RECORDS SHOWN:
┄┄┄┄┄┄┄┄┄┄┄┄┄┄┄┄┄┄┄┄
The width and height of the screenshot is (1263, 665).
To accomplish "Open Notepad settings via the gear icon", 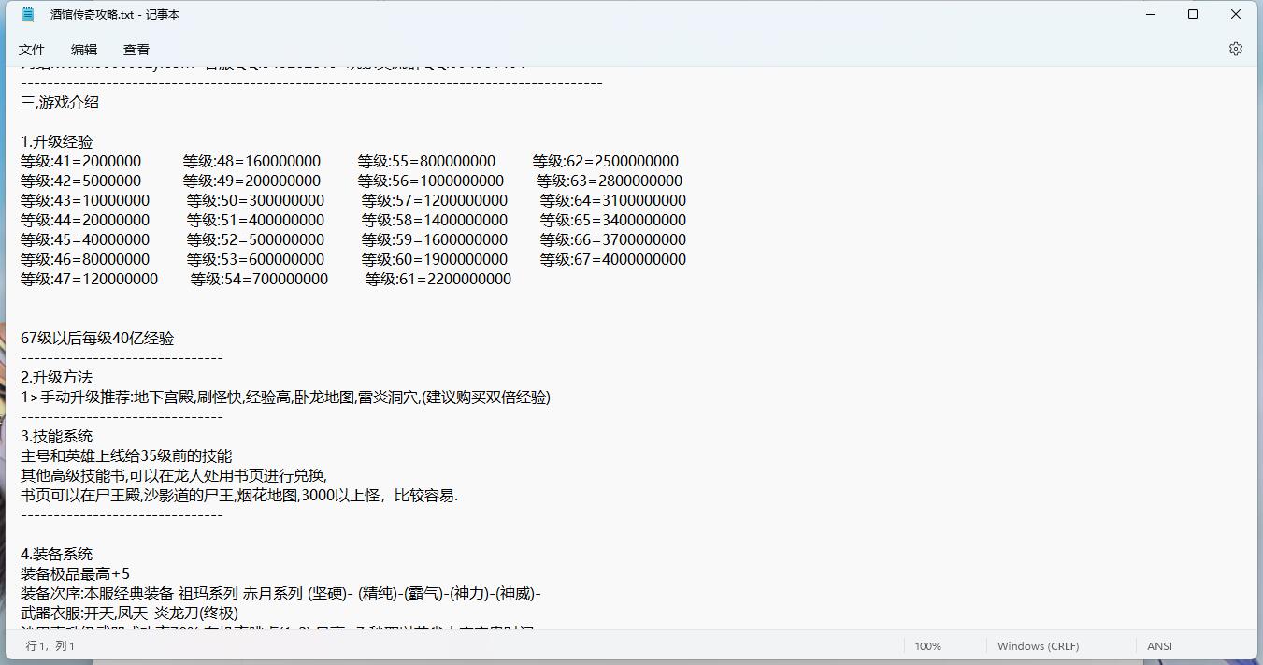I will pos(1236,48).
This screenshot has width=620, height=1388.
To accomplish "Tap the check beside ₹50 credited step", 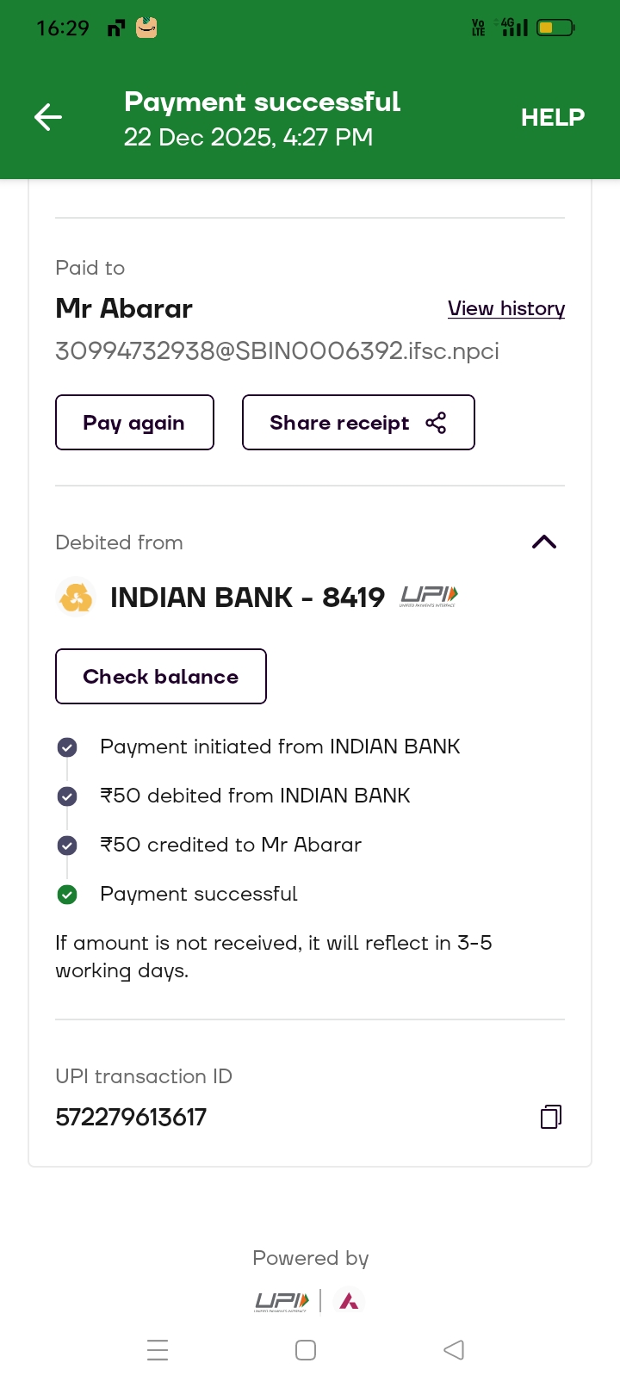I will (67, 846).
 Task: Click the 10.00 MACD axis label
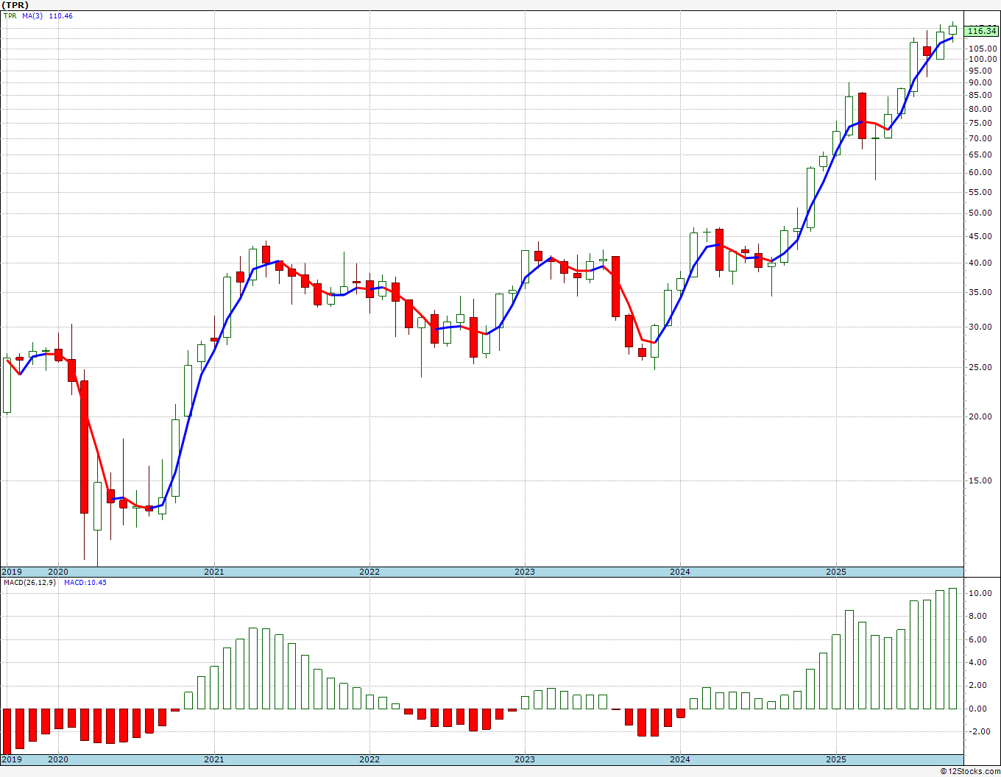(x=978, y=593)
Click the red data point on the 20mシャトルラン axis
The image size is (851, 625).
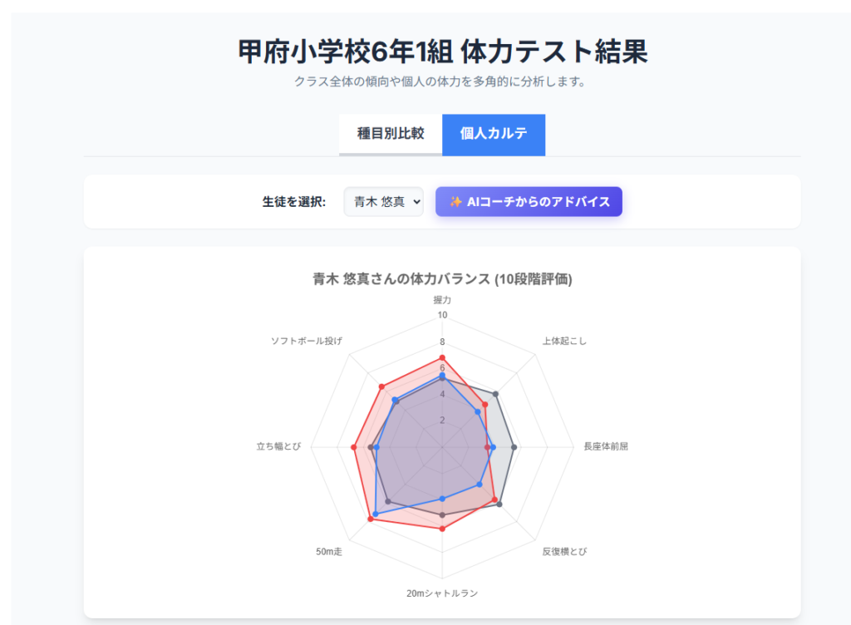point(442,529)

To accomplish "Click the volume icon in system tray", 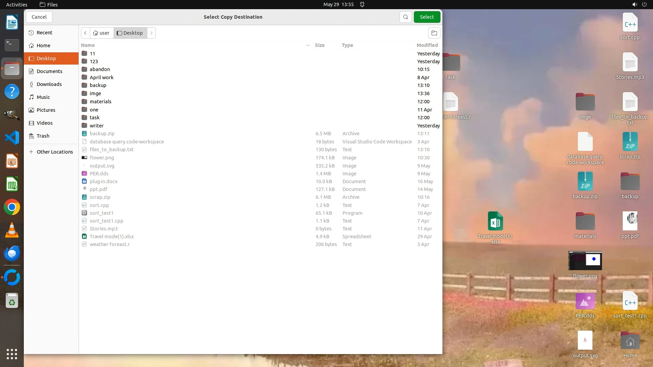I will (x=634, y=4).
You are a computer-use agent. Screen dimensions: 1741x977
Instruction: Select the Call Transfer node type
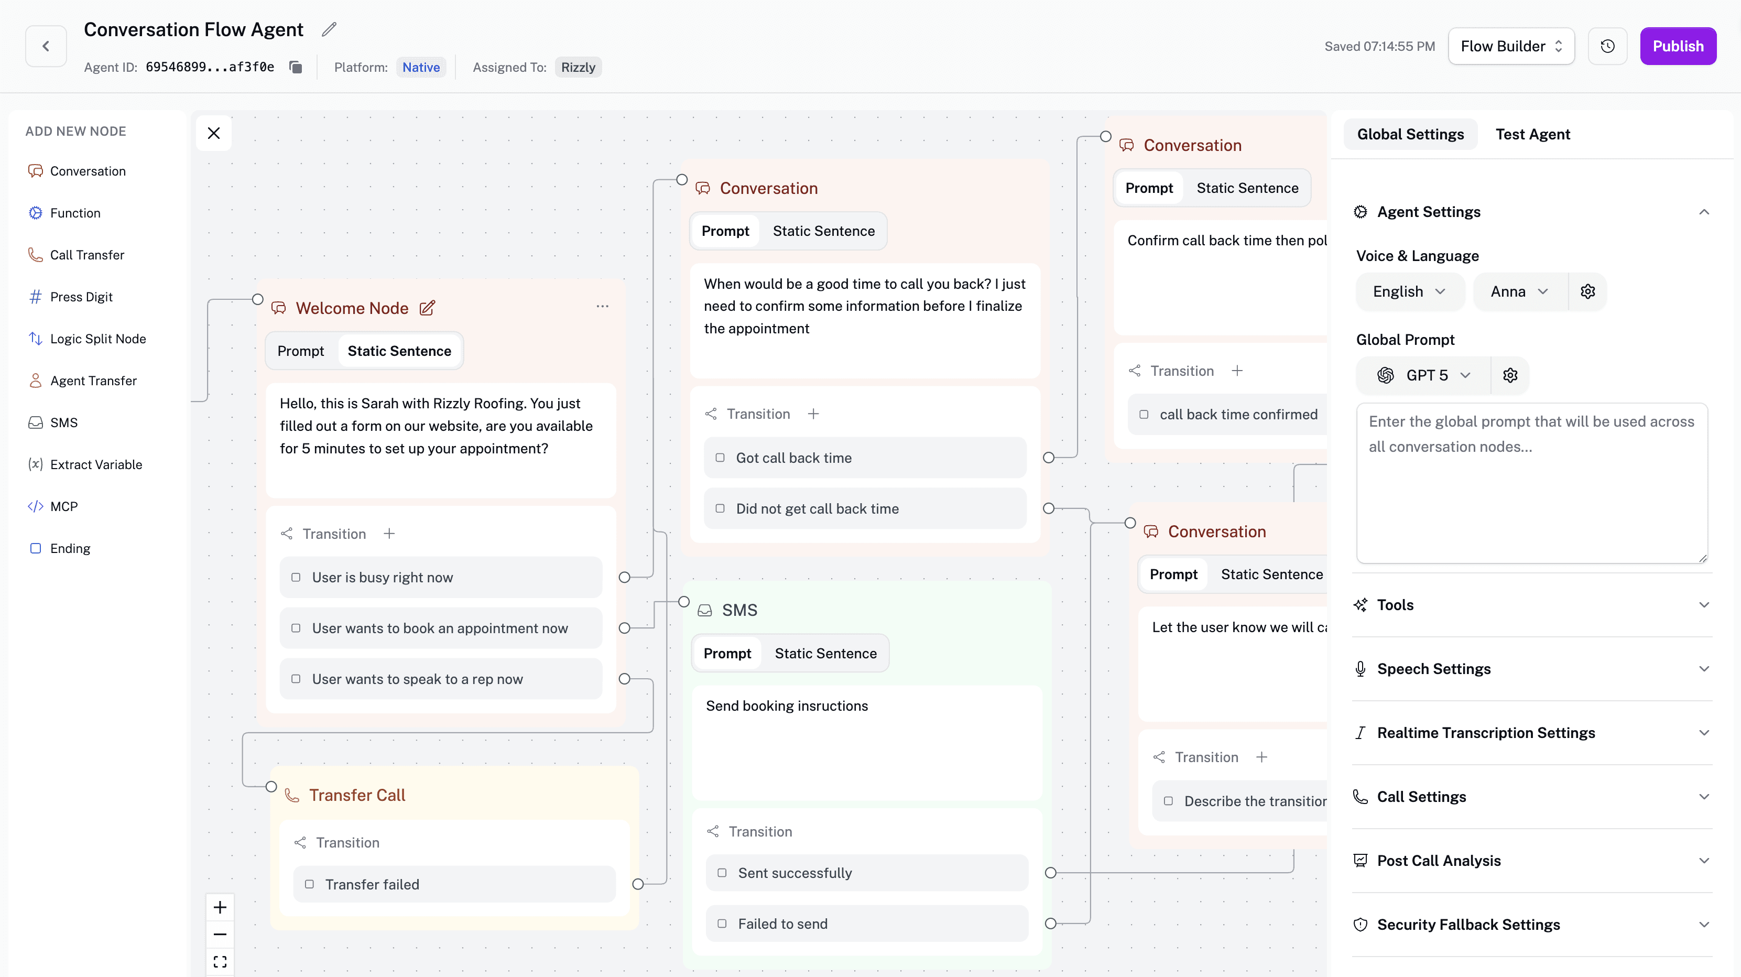pyautogui.click(x=87, y=255)
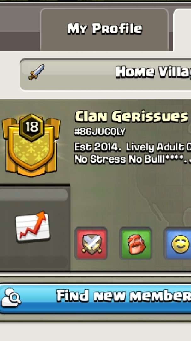Click the Find New Members button
191x341 pixels.
pos(95,298)
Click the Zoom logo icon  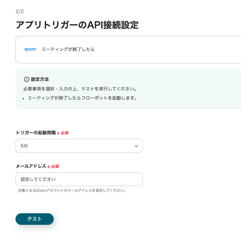point(30,49)
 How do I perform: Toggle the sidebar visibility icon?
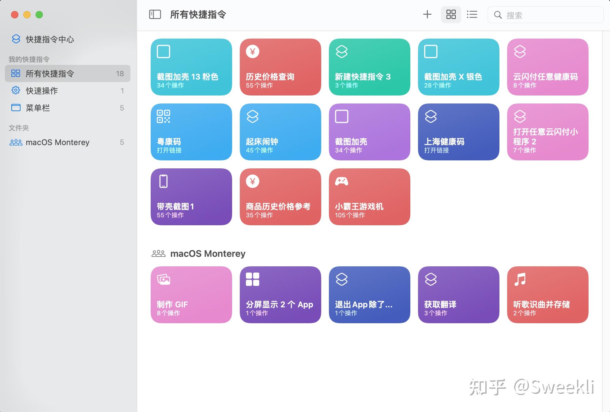[155, 14]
┄┄┄┄┄┄┄┄┄┄┄┄┄┄┄┄┄┄┄┄
WORK INSTRUCTIONS:
Which lines of the data contain the word "axis"? Show each of them in full, matching case exactly.

ANSWER TO THE PROBLEM:
 Task: Click the 10.00 MACD axis label
Click the red data point on the 20mシャトルラン axis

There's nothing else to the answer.